You are viewing a plain text version of this content. The canonical link for it is here.

Posted to java-user@lucene.apache.org by Chris Harris <ry...@gmail.com> on 2012/06/22 02:08:09 UTC

Any CommonGrams-inspired tricks to speed up other proximity query types?

CommonGrams provides a neat trick for optimizing slow phrase queries that
contain common words. (E.g. Hathi Trust has some
data<http://www.hathitrust.org/blogs/large-scale-search/slow-queries-and-common-words-part-2>showing
how effective this can be.) Unfortunately, it does nothing for
other position-based queries (e.g. SpanQueries or sloppy phrase queries);
if these latter types of query contain an extremely common words, then they
can continue to run quite slowly.

The general lesson I take from CommonGrams is that by precomputing
structures that capture the proximity of 2 or more terms in relationship,
you can speed things up. Bigrams are probably the simplest such
proximity-capturing structure, but it seems like others could exist. What
I'm curious about is whether there are more advanced structures that could
potentially speed up proximity search more generally, ideally ones that
don't require rewriting huge chunks of Lucene.

For example, the following scheme might not be a good idea, but perhaps it
hints at the sorts of things one could try:

***

Suppose I wanted to optimize cases where a common word appears within 10
words of some other word. Maybe I could get partway there by injecting what
you might call "proximitygrams" into the token stream. For example, rather
than simply tokenizing like so:

fifteen big lazy dogs, a fish, and a cat went shopping --> fifteen big lazy
dogs a fish and a cat went shopping

I might tokenize like so:

fifteen big lazy dogs, a fish, and a cat went shopping --> fifteen big lazy
dogs a fish {and, within10_and_fifteen, within10_and_big,
within10_and_lazy, within10_and_dogs, within10_and_a, within10_and_fish,
within10_and_cat, within10_and_went, within10_and_shopping} a cat went
shopping

where the curly braces are meant to show overlapping tokens (i.e. with
positionIncrement==0). The "within10_x_y" is meant to record that terms x
and y appear within 10 words of one another.

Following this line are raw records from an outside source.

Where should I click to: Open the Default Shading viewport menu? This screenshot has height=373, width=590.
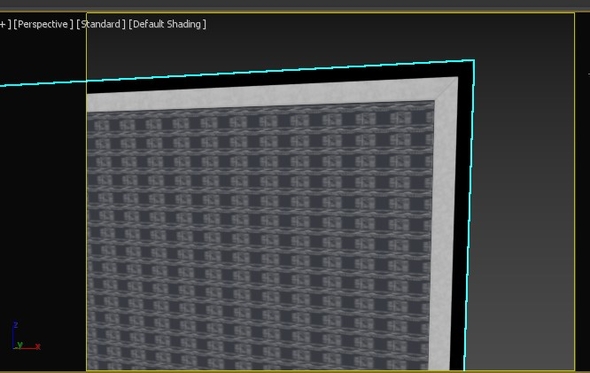point(167,24)
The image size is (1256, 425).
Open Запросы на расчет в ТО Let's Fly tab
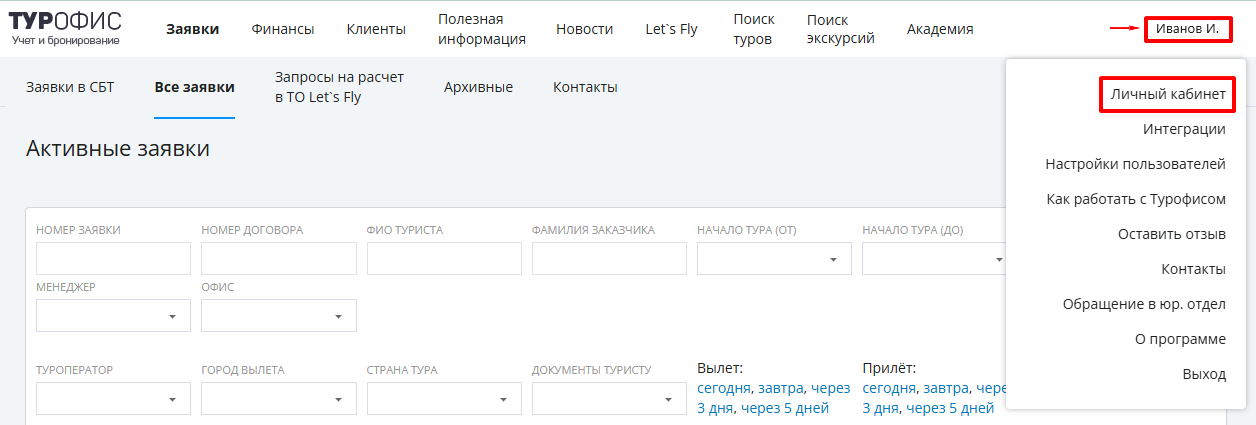coord(339,87)
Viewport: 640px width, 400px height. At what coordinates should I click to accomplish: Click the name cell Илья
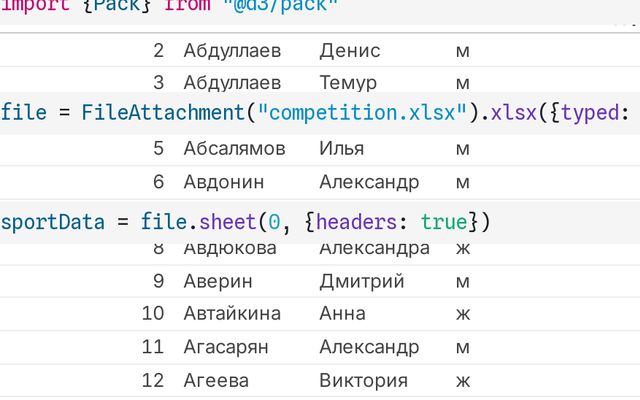tap(341, 149)
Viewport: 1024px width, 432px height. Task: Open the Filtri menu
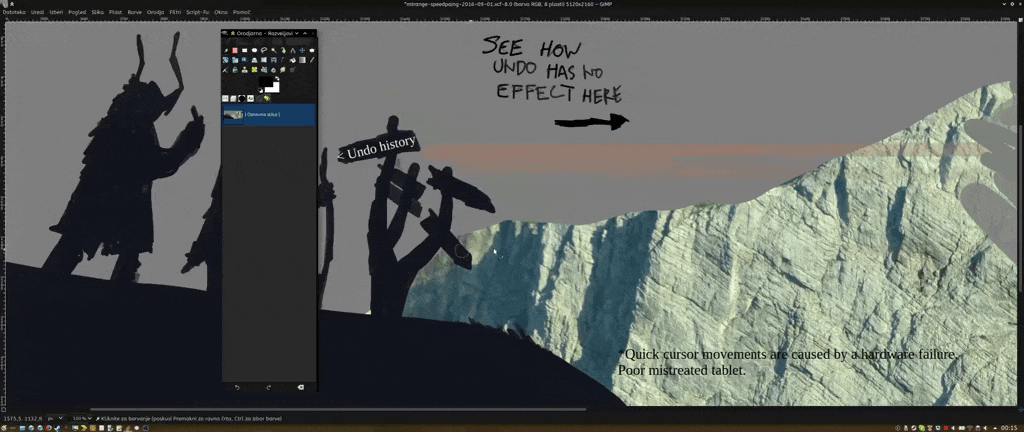[175, 12]
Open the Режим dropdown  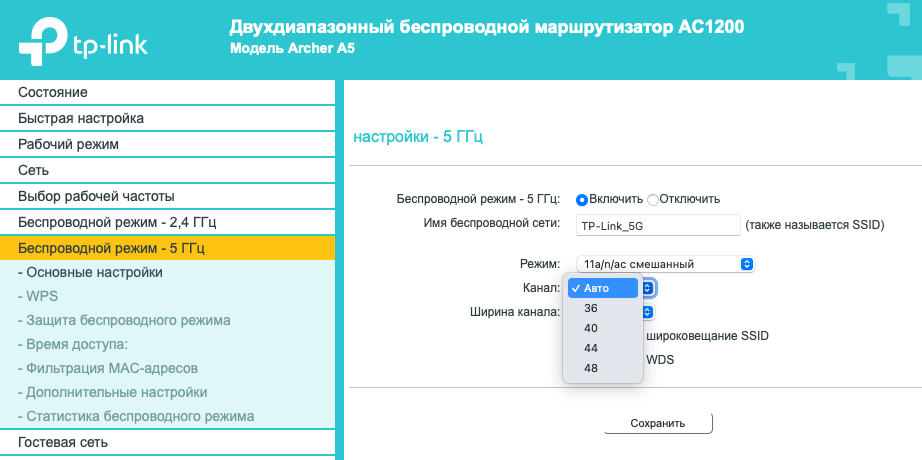(x=669, y=264)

Then, at query time, if the user wanted to find cases where "lazy" was
within 8 words of "and", I could get approximately what I wanted by
searching for token "within10_and_lazy". I'd still have to do some
post-processing to throw out results where "and" and "lazy" were actually 9
or 10 words apart rather than 8, but I might be part of the way there.

Another possible extension for this scheme would be to use payloads so that
each of the "within10" tokens actually knew the exact positions of the two
terms it was referring to. (I guess it could also record exactly how far
away said term was.) It seems like you could potentially use this to
optimize SpanNear queries between common terms, or sloppy phrase queries.

I don't know if anything like the above would actually pay for itself in
terms of increased index size and code complexity. But I wanted to check if
this or anything remotely along these lines sounded promising to anyone.